説明

コンテンツ再生装置およびコンテンツ再生方法

【課題】コンテンツ再生装置において、電源の遮断が検知されてから電源が完全に遮断されるまでの時間が短くてもレジューム再生を可能とする。
【解決手段】不揮発性メモリに記録された情報に基づいてコンテンツのレジューム再生を行うコンテンツ再生装置は、当該コンテンツ再生装置の電源が遮断されたことを検知する電源遮断検知部(101)と、電源遮断検知部(101)によって電源の遮断が検知されたとき、揮発性メモリに記録されているレジューム再生のために必要な情報の一部である、リアルタイムに変化する全ての情報を含む第1の情報を、不揮発性メモリに退避する第1のデータ制御部(102)と、揮発性メモリに記録されているレジューム再生のために必要な情報のうち、第1の情報に含まれない第2の情報が変化したとき、第2の情報を不揮発性メモリに退避する第2のデータ制御部(103)とを備えている。

【発明の詳細な説明】
【技術分野】
【0001】
本発明は、コンテンツ再生装置に関し、特に、レジューム再生を行う技術に関する。
【背景技術】
【0002】
近年、ポータブルオーディオプレーヤーやカーナビゲーションなどの電子機器には、レジューム再生機能が搭載されるようになってきている。レジューム再生機能とは、動画や音楽などのコンテンツを再生途中で停止しても、次回再生時に停止位置から再生することができる機能である。再生時間が長いクラシック音楽や映画、あるいは数百ページにわたる電子書籍などをレジューム再生機能がない電子機器で再生する場合、再生するたびに前回の停止位置を検索する必要がある。このような操作は、コンテンツの視聴者にとって煩雑であり、利便性に欠けていることから、レジューム再生機能の重要性が伺える。
【0003】
以下に、レジューム再生機能を有する従来のコンテンツ再生装置について、図8を用いて説明する。図8は従来のコンテンツ再生装置の構成を示すブロック図である。コンテンツ再生装置は、電源の遮断を検知する電源遮断検知部801と、電源遮断検知部801からの通知を受け、揮発性メモリ807に記録された情報を不揮発性メモリ808に退避するデータ制御部802と、アプリケーション805の指示を受けて、TV(Television)チューナやCD/DVD(Compact Disc/Digital Versatile Disc)ドライブなどのデバイス群806の中から1つのデバイスを選択し、選択したデバイスを動作状態に移行制御するとともに、そのデバイスから情報を読み取るデバイス制御部804と、デバイス制御部804を介して取得した情報および不揮発性メモリ808に退避された情報を揮発性メモリ807に書き込むアプリケーション805とから構成される(例えば、特許文献1参照)。

==*==

_目的 1_
レジューム再生に関する文書について、次の問いに答えよ。
(a) 【解決手段】で電源遮断検知部に付された符号は何か。
(b) 【背景技術】では、レジューム再生機能を搭載するようになってきた電子機器の例として何が挙げられているか。
(c) 従来のコンテンツ再生装置のデバイス群の例として何が挙げられているか。
_目的 2_
レジューム再生に関する文書を、最後の文の後から書き進めよ。

[ポインティングデータの行]
==*==

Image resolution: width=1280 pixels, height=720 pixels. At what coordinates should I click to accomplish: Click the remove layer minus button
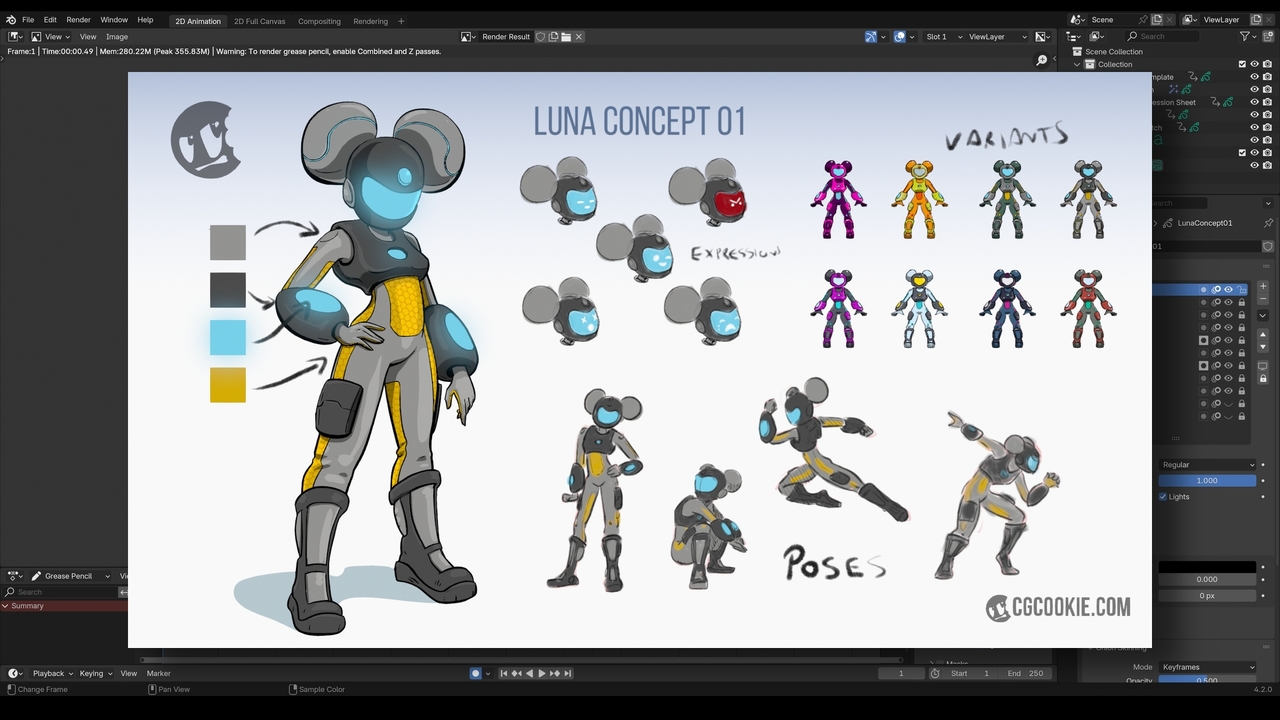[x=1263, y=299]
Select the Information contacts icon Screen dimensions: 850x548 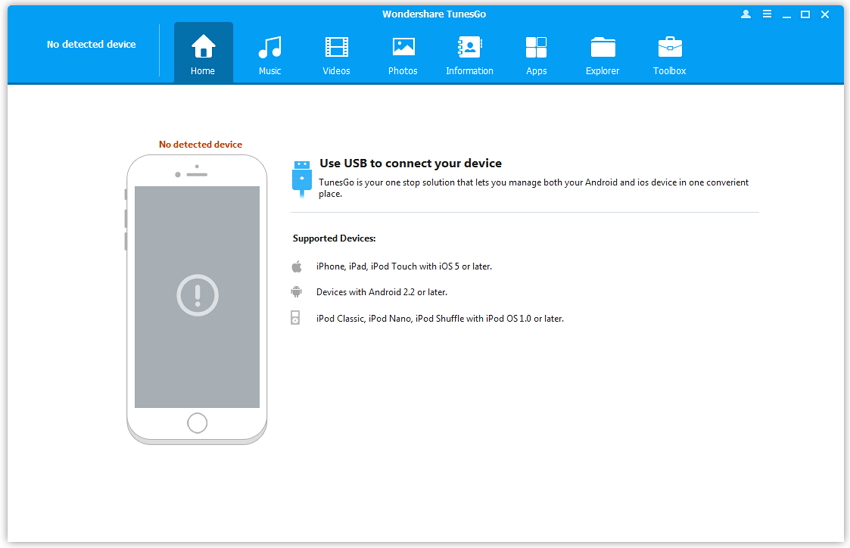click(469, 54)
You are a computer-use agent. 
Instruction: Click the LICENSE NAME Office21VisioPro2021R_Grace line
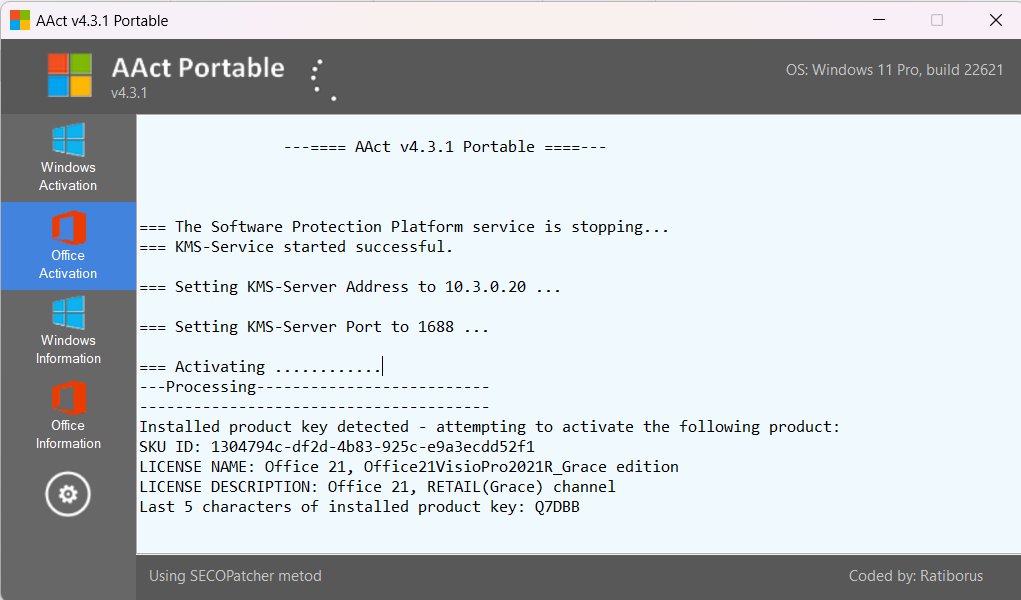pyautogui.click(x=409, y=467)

==*==

_想定解答 1_
(a) 101である。
(b) ポータブルオーディオプレーヤーとカーナビゲーションである。
(c) TV（Television）チューナとCD/DVD（Compact Disc/Digital Versatile Disc）ドライブである。

_想定解答 2_
【0004】
以下、従来のコンテンツ再生装置の動作について説明する。アプリケーション805の指示により、デバイス制御部804は、デバイス群806の中から1つのデバイスを選択し、選択されたデバイスにセットされたCD等からコンテンツ情報を取得する。その後、アプリケーション805によって、コンテンツ情報が揮発性メモリ807に書き込まれるとともに、コンテンツが再生される。再生途中で電源が遮断されると、電源遮断検知部801は電源遮断を検知し、データ制御部802に通知する。データ制御部802は、揮発性メモリ807に記録されている全ての情報を不揮発性メモリ808に退避する。不揮発性メモリ808への退避が完了した後、揮発性メモリ807、不揮発性メモリ808、デバイス群806への電源供給が断たれる。
【0005】
その後、電源が再度供給されると、アプリケーション805によって、不揮発性メモリ808に退避された情報が全て揮発性メモリ807に回復されることで、レジューム再生機能が実現される。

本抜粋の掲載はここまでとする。